Un rejet pour motifs économiques
Pourtant, les députés ont fait front commun contre la proposition de loi, principalement sur des motifs d’ordre économique, déjà relayés par les organisations patronales. "Au moment où les acteurs économiques ont besoin d’être rassurés, où ils ont un besoin de sécurité, notamment juridique, pour leur permettre de surmonter les difficultés de tous ordres auxquelles ils sont confrontés, on pouvait espérer une trêve dans la réglementation asphyxiante et contraignante qu’ils connaissent", a ainsi déclaré Geneviève Levy (UMP). Or, avec ce texte, "on leur envoie un nouveau message de défiance par une présomption de responsabilité automatique particulièrement surprenante dans notre droit de la responsabilité. Les délocalisations et le découragement de nos entrepreneurs sont les conséquences auxquelles nous nous exposons alors même que les entreprises françaises sont déjà très avancées sur le sujet", a souligné la députée UMP.

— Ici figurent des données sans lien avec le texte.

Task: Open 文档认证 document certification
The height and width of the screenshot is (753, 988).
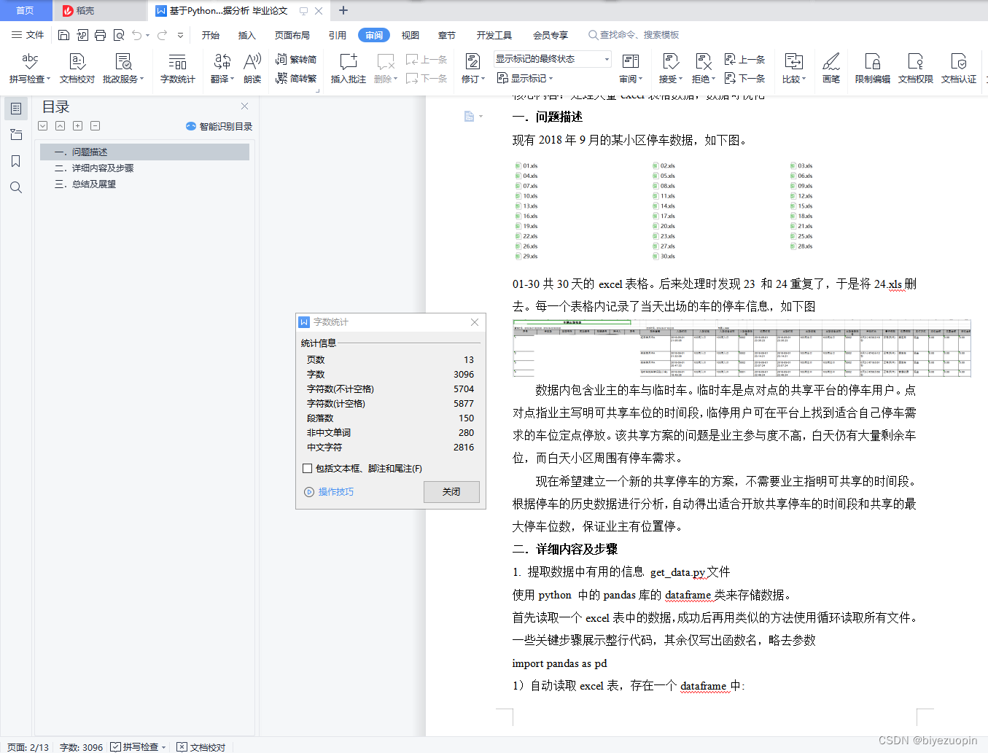Action: pos(958,69)
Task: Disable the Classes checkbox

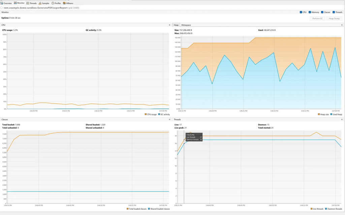Action: 322,12
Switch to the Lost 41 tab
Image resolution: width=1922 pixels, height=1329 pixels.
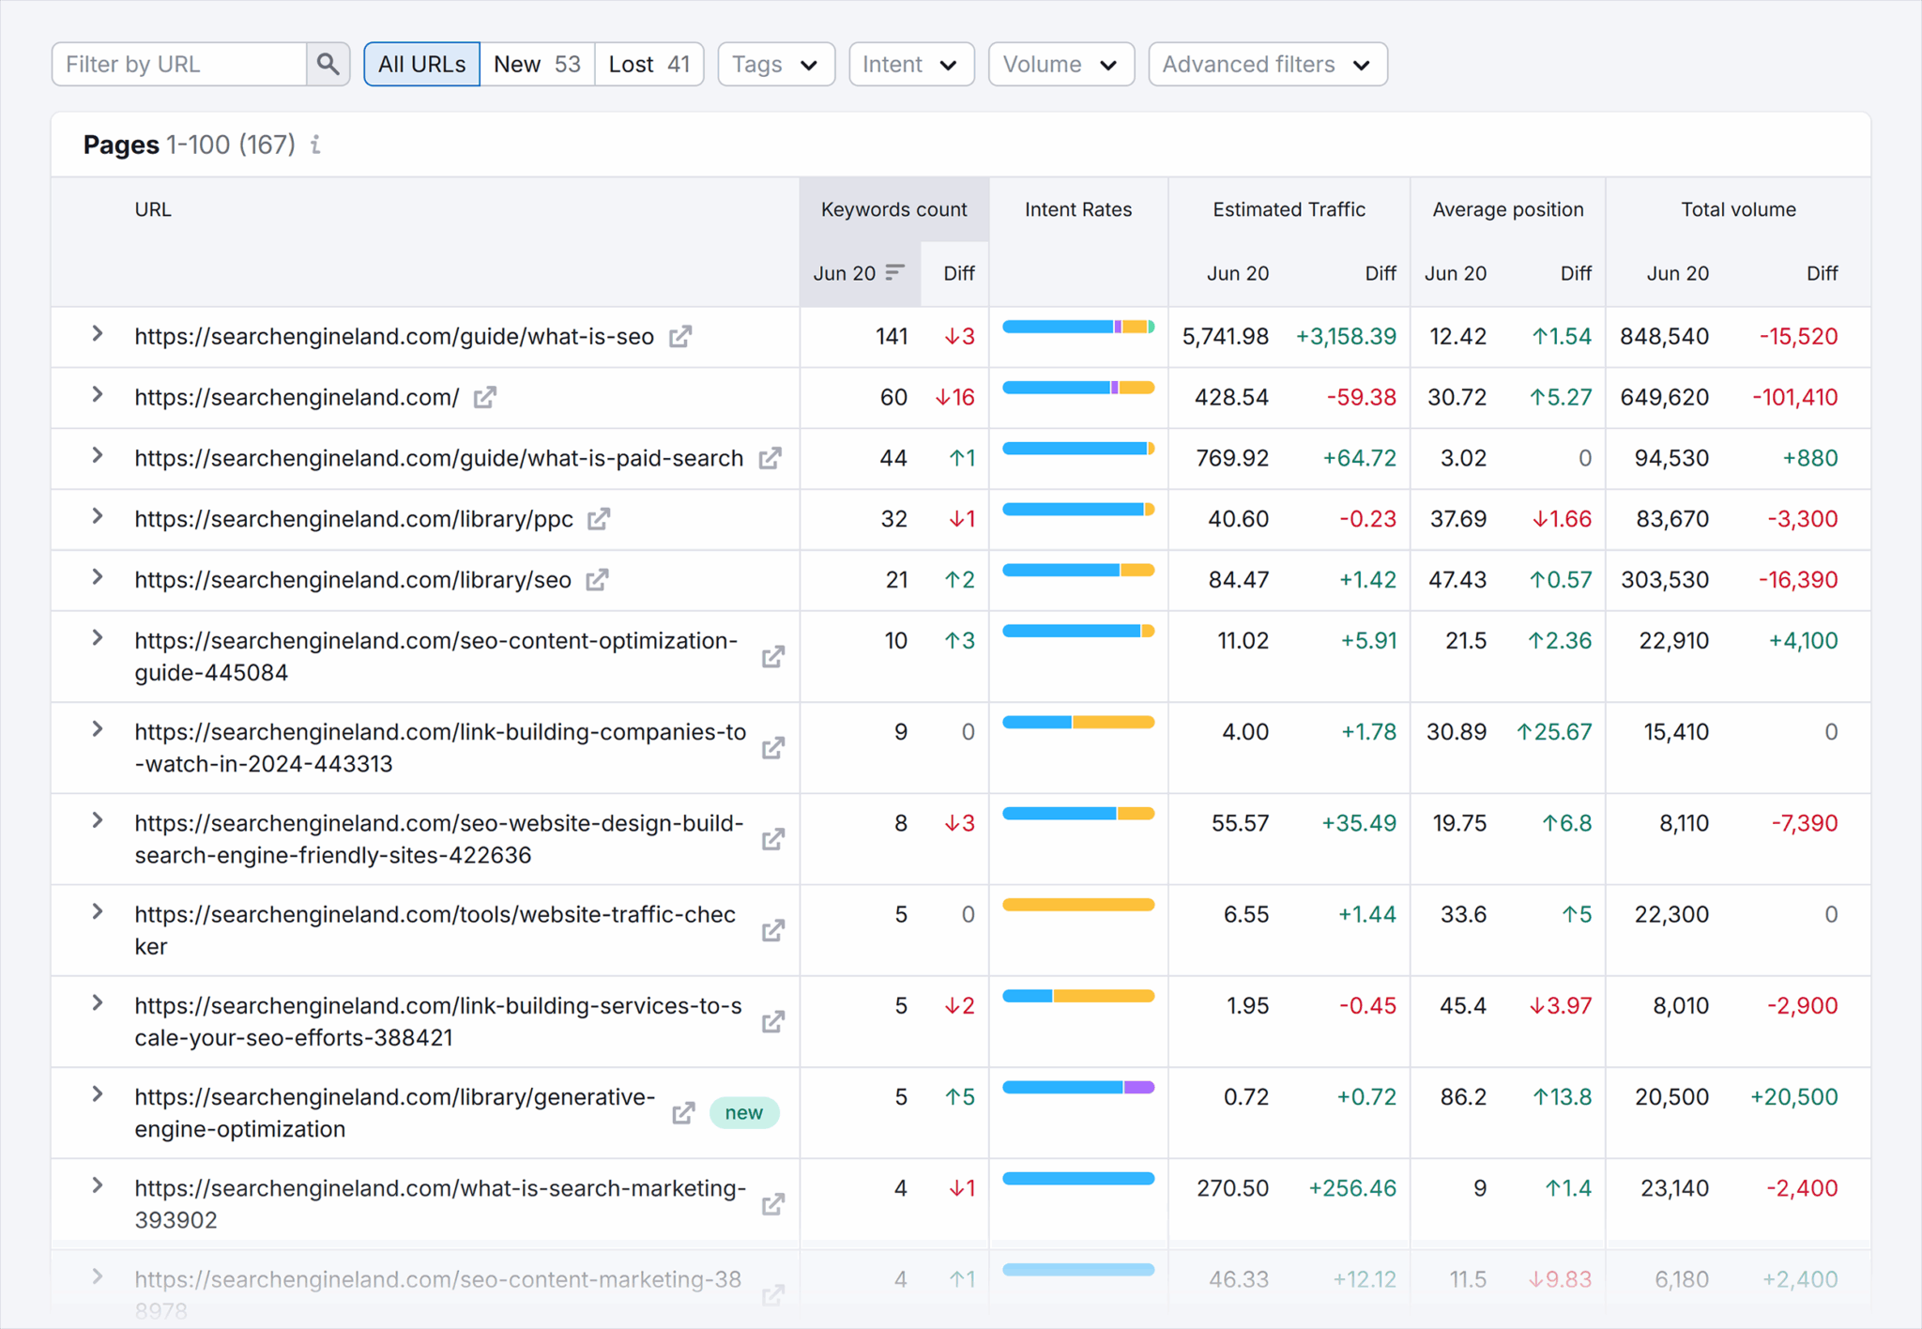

Côté socialiste, même réserve. Certes, le "texte est tout à fait important dans ses objectifs", reconnaît Anne-Yvonne Le Dain (PS). "Pour autant, reprend-elle, il importe qu’il soit audible au niveau international et, donc, au regard d’autres entreprises de toute nationalité qui pourraient se déployer dans les mêmes pays et chez nous. Il importe donc de pouvoir cibler la nature des entreprises, c’est-à-dire de se concentrer sur les grandes entreprises et multinationales qui ont vraiment des sous-traitants à l’étranger. Le fait de devoir imposer à l’ensemble de la chaîne de sous-traitance une dynamique de responsabilité est également essentiel, de même que le fait de faire référence à l’Union européenne." C’est pourquoi le PS vote contre, de manière à pouvoir proposer un autre texte, a-t-elle précisé.
Un texte alternatif ?
"Ce texte, c’est l’arlésienne, dénonce pourtant le rapporteur, Danielle Auroi. Je n’en ai pas vu la couleur depuis deux ans que cette proposition circule, et elle va apparaître une semaine avant son examen à l’Assemblée ? Certains arguments, comme la restriction du périmètre aux seules grandes entreprises, peuvent se faire par amendements et s’il faut revoir la question pénale, je suis prête à y réfléchir tant que le principe du devoir de vigilance est inscrit dans le code du commerce".
Mais selon l’agence de presse AEF, l’un des autres députés à l’initiative de la PPL, Dominique Potier, serait à pied d’œuvre pour proposer un nouveau texte très rapidement. "Le travail de réécriture a déjà commencé, a-t-il déclaré à l’AEF. La V2 de la PPL sera prête pour fin mars 2015 et nous souhaitons qu’elle rassemble et soit de nouveau portée par les mêmes quatre groupes politiques [SRC, Écolos, GDR, RRDP]. Nous allons nous servir du travail de la plateforme RSE sur le sujet, de l’expertise du gouvernement et de notre propre travail d’auditions".
Si le sort de la proposition de loi, qui sera tout de même présentée lors de la niche parlementaire écologiste du 29 janvier, semble désormais scellé, Danielle Auroi ne veut pas baisser les bras. "Les ONG qui ont travaillé avec nous ne vont pas laisser tomber. Et, quoi qu’il arrive, cette proposition de loi a tout de même le mérite d’avoir soulevé le sujet et de l’avoir rendu visible à l’Assemblée. Les députés ne pourront plus dire qu’ils ne savaient pas."
Les ONG qui sont associées à la proposition de loi (telles que Sherpa, Peuples solidaires, le collectif Ethique sur l’étiquette…) ont, elles, souligné que l’échec de leurs propres actions en justice, contre Samsung (pour travail forcé et d’enfants) ou Auchan (pour le Rana Plaza), rendent justement urgente l’adoption d’une telle loi.